過去最高の四半期決算を1月24日に発表したサムスン。しかし、その株価が踊り場に差し掛かっているようだ。
昨年には携帯電話機市場全体でもスマートフォン市場でも出荷台数で世界第1位につけた。また、注目を集めた第4四半期——iPhone 5投入後のアップルとの争いも、同社の好調ぶりを示す結果となった。
Trefisのグラフ
同期の決算内容はというと、携帯端末を含む通信関連部門の売上が31兆ウォン(前年同期比50%以上増で294億ドル、1円12ウォン換算で2兆6700億円)、営業利益は5兆4400億ウォン。さらに「Galaxy S III」「Galaxy Note II」などの好調に牽引されるかたちで半導体事業とディスプレイ事業も改善、加えてテレビ関連をふくむ家電事業も盛り返し、全社の売上は56兆ウォン(前年同期比19%増)、営業利益は8兆8400億ウォン(同89%増)、純利益7兆400ウォン(同76%増)などとなっている。

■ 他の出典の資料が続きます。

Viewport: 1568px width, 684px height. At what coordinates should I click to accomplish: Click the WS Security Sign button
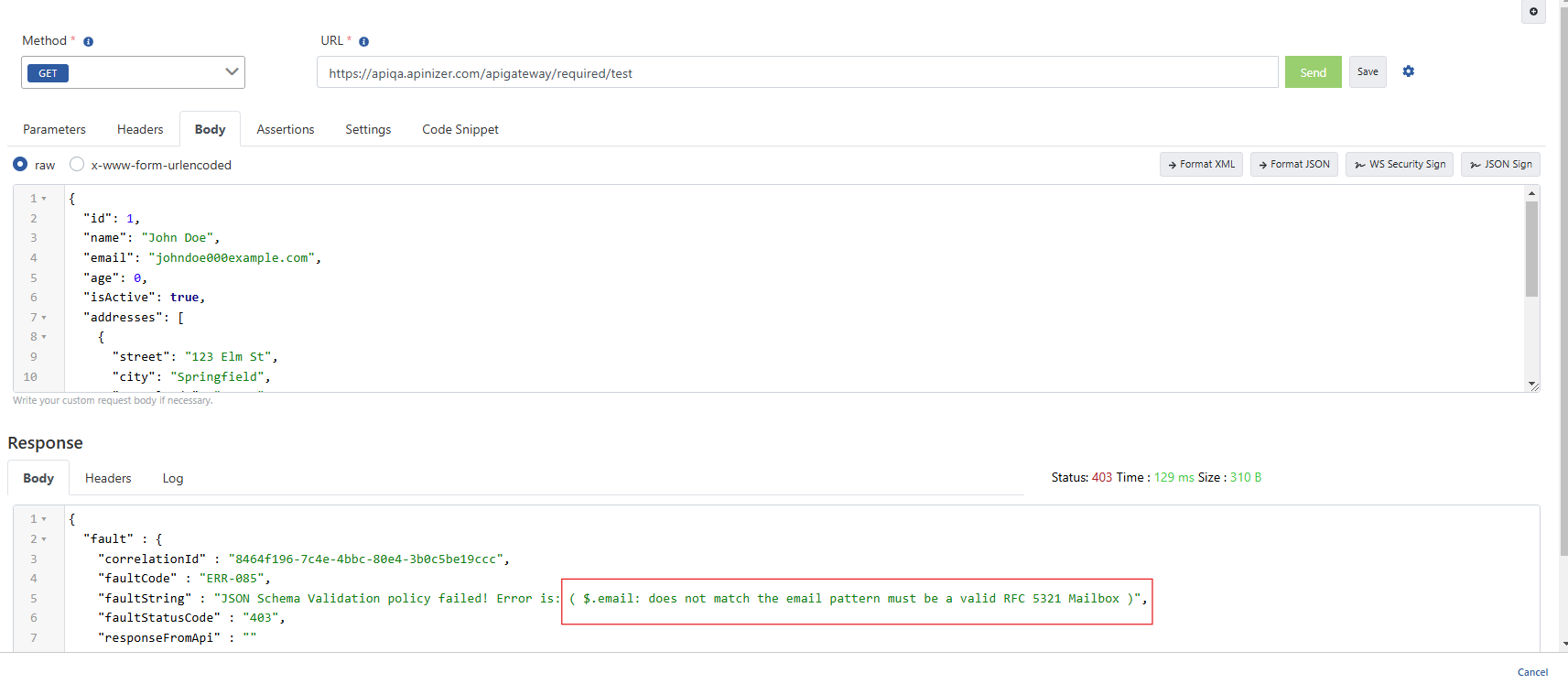(x=1399, y=165)
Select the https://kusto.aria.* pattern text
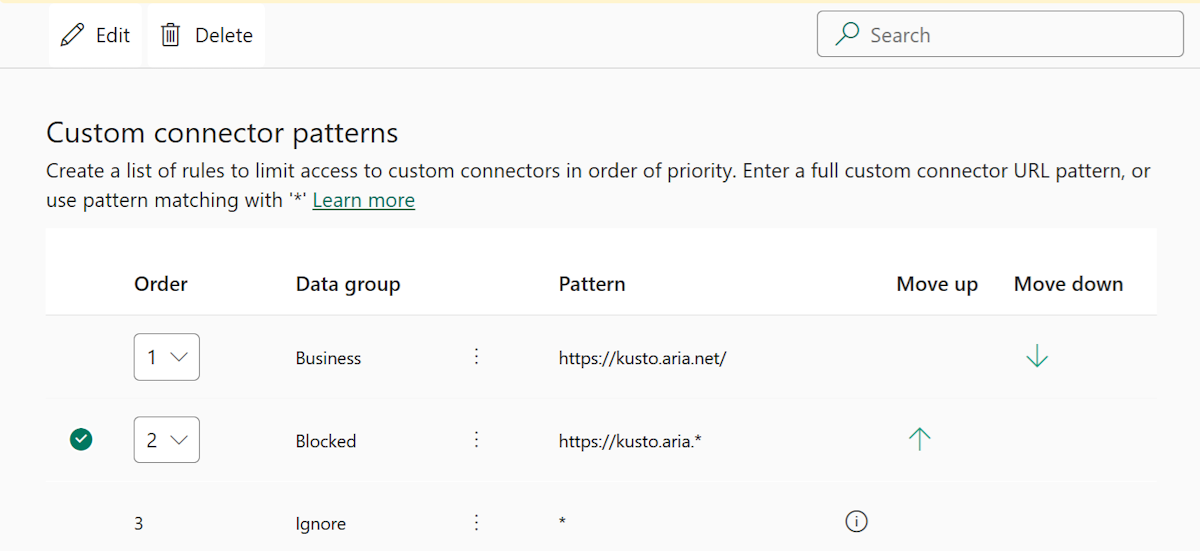 tap(630, 441)
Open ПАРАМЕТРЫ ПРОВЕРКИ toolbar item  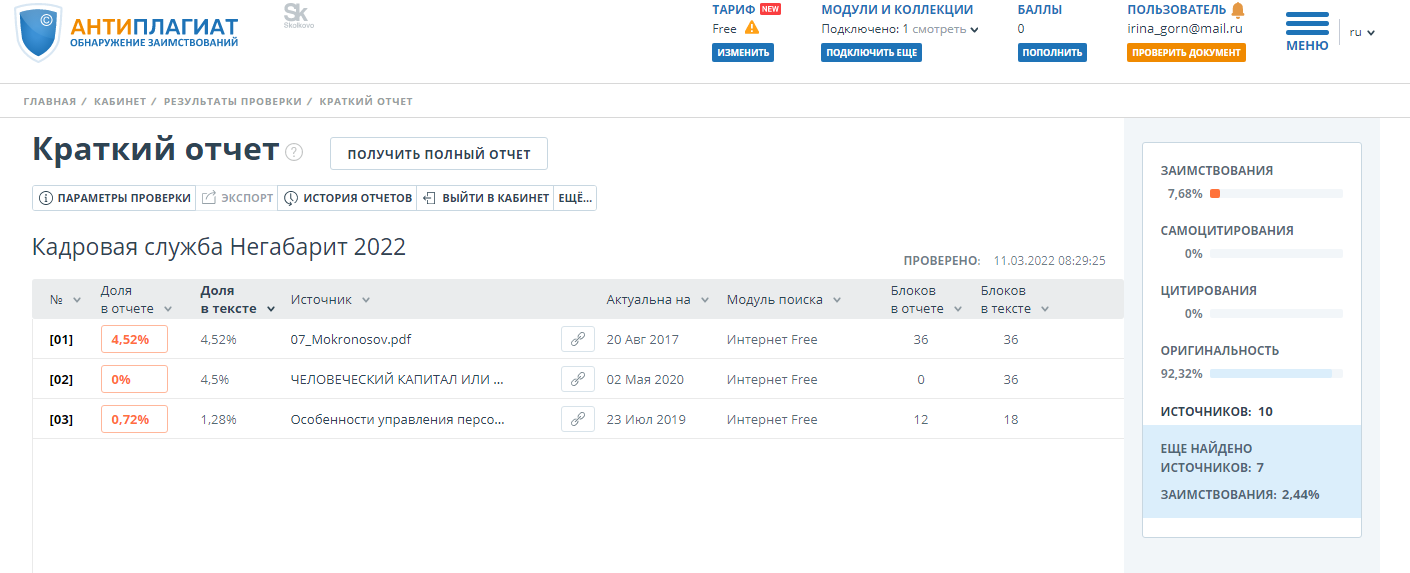pos(115,198)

スマートフォン市場を取り上げたWall Street Journal(WSJ)の記事には「いまでもアップルのほうが売上も多く、利益は2倍以上近い」などとある。ただし、米国の様子を伝えたWSJの記事、あるいは香港やシンガポールで取材したReutersの記事などから、少なくとも「スマートフォン市場でのモメンタム」という点ではサムスンにだいぶ分があるような感じも伝わってくる。
勢いを感じさせるサムスンの株価が、なぜ決算発表後に2日続けて下落したのか。
Bloombergはその理由をふたつ挙げた。ひとつはウォン安によるもの、そしてもうひとつはスマートフォン市場の成熟と、そのなかでの中国勢からの脅威だ。
Bloombergの記事を読むと、日本の安倍政権が引き金を引いた為替戦争(円下落、ウォン上昇)の影響で、サムスンでは今四半期(1〜3月期)の営業利益が3兆ウォン(28億ドル)減少する可能性があると出ている。いっぽう、スマートフォン市場については、今期の予想出荷台数が5970万台の見通し。ハイエンドでのアップルとの争いに加えて、ファーウェイ、ZTE、レノボやチャイナ・ワイヤレス(Coolpadブランド)などの中国勢の追い上げをどうかわせるかが課題だという。